# PPO Reward Scaling

Hi All,

I have a question regarding how big should the rewards be? I currently have a reward of 1000. Then any punishments or rewards (per step and at the very end) calculated based off of that amount.

For example:

reward = 0

if self.tinyPunish:
self.tinyPunish = False
reward -= firstPlace * 0.0001
if self.smallPunish:
self.smallPunish = False
reward -= firstPlace * 0.001
if self.mediumPunish:
self.mediumPunish = False
reward -= firstPlace * 0.01
if self.strongPunish:
self.strongPunish = False
reward -= firstPlace * 0.1

…a bit further down…

if tieredUp == 10:
reward += firstPlace * 0.02
elif tieredUp == 11:
reward += firstPlace * 0.08

if self.leveledUp:

if (self.level > 4) and ((self.boardUnitCount() + 1) >= self.level):  # don't want to reward for rushing early levels as I think that's just dumb

"""
Reward for getting to level: 5: 12.5
Reward for getting to level: 6: 21.6
Reward for getting to level: 7: 34.3
Reward for getting to level: 8: 51.2
Reward for getting to level: 9: 72.9
Reward for getting to level: 10: 100.0
"""
award = firstPlace * 0.0001 * (self.level ** 3)
print(f"Awarded: {award} for leveling up with: {self.boardUnitCount()} heroes!")
reward += award
self.leveledUp = False

I was wondering if that is okay, or do I need to scale everything between 0 and 1 per step? Or make sure that rewards don’t exceed 1 per episode?

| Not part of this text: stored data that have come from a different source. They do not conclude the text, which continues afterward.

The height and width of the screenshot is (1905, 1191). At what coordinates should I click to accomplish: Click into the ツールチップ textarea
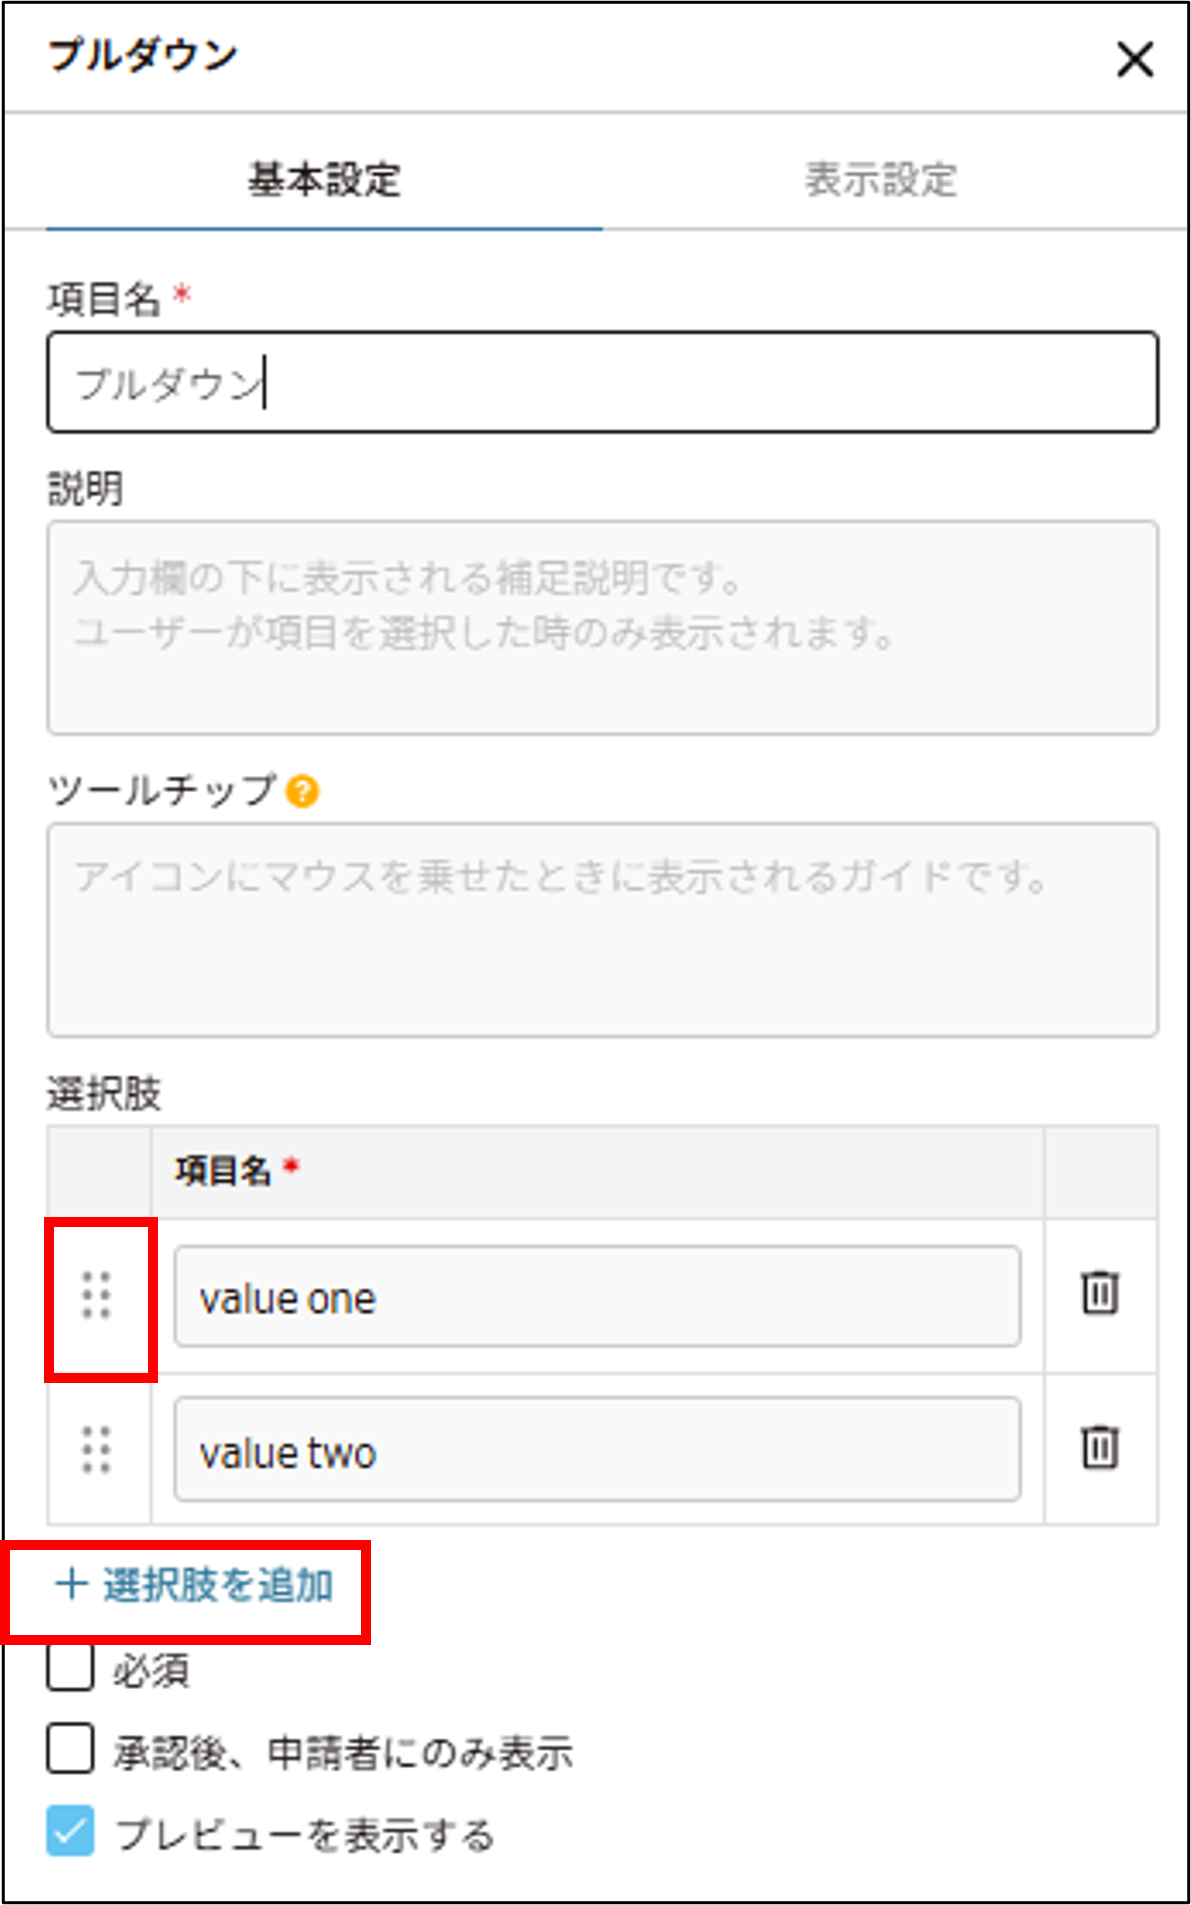tap(602, 930)
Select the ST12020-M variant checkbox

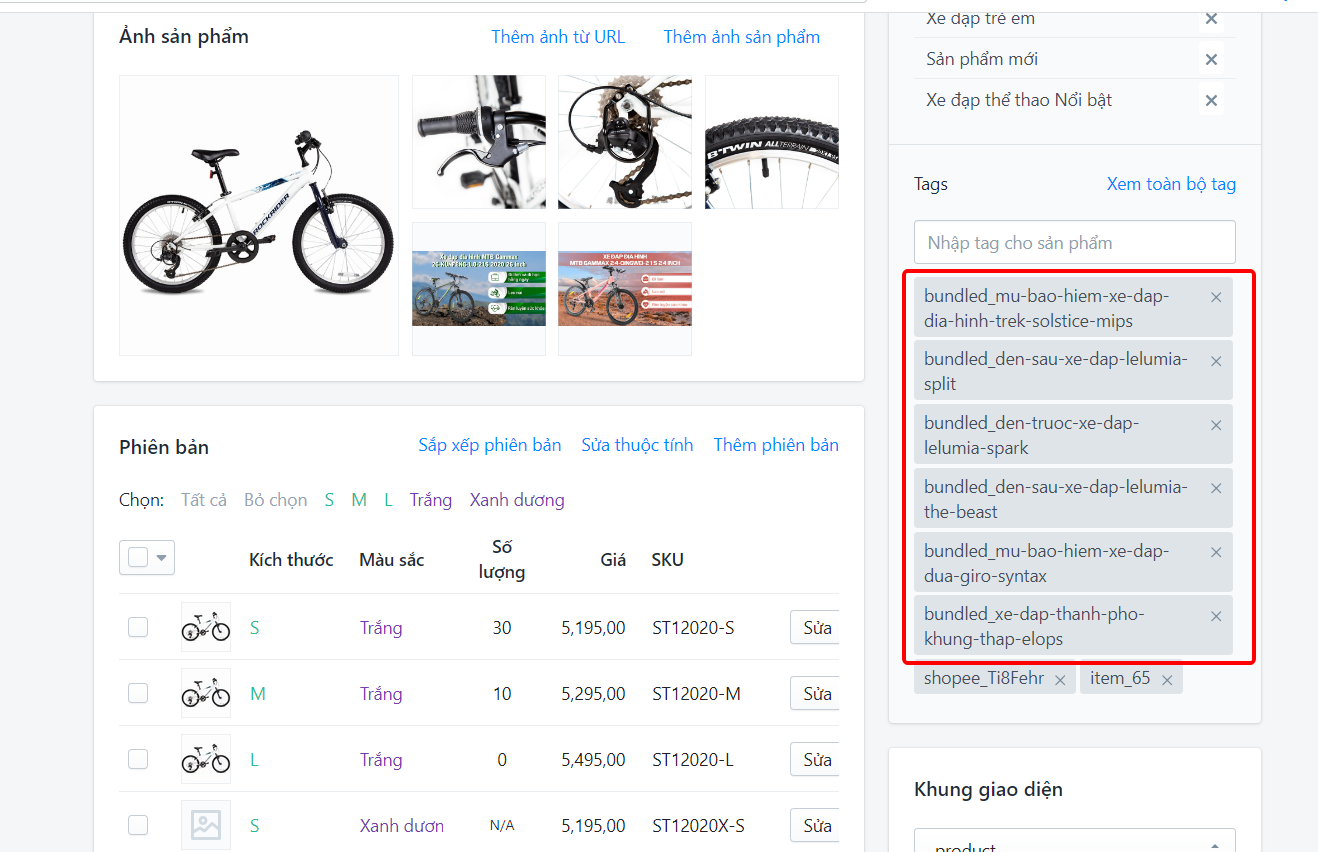(x=138, y=693)
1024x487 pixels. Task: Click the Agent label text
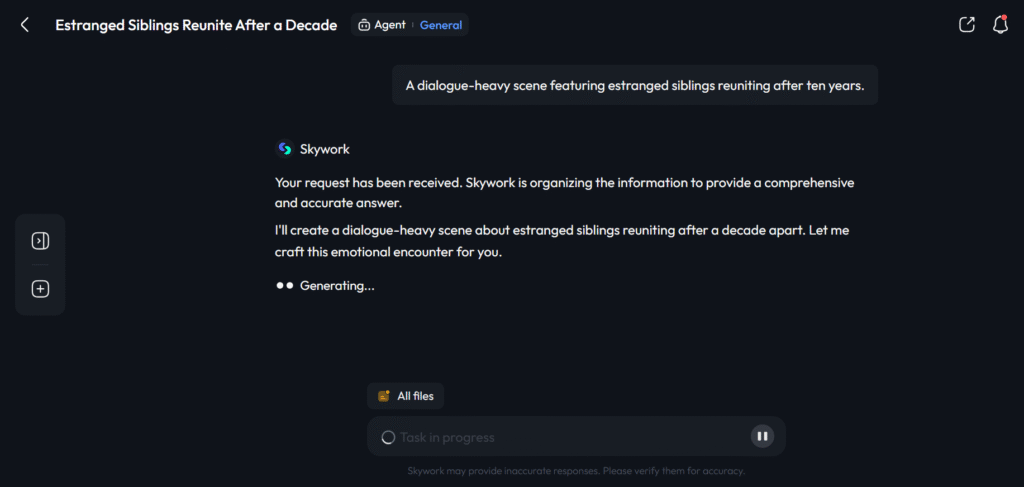(x=390, y=25)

It is fine with rewards exceed 1 per episode. For reference, the Mujoco environments can have pretty large rewards, which are passed into the policy loss function.

For the PPO parameters there is this:

# PPO clip parameter.
"clip_param": 0.3,
# Clip param for the value function. Note that this is sensitive to the
# scale of the rewards. If your expected V is large, increase this.
"vf_clip_param": 100000.0

What would large constitute? And how much would I need to increase that by?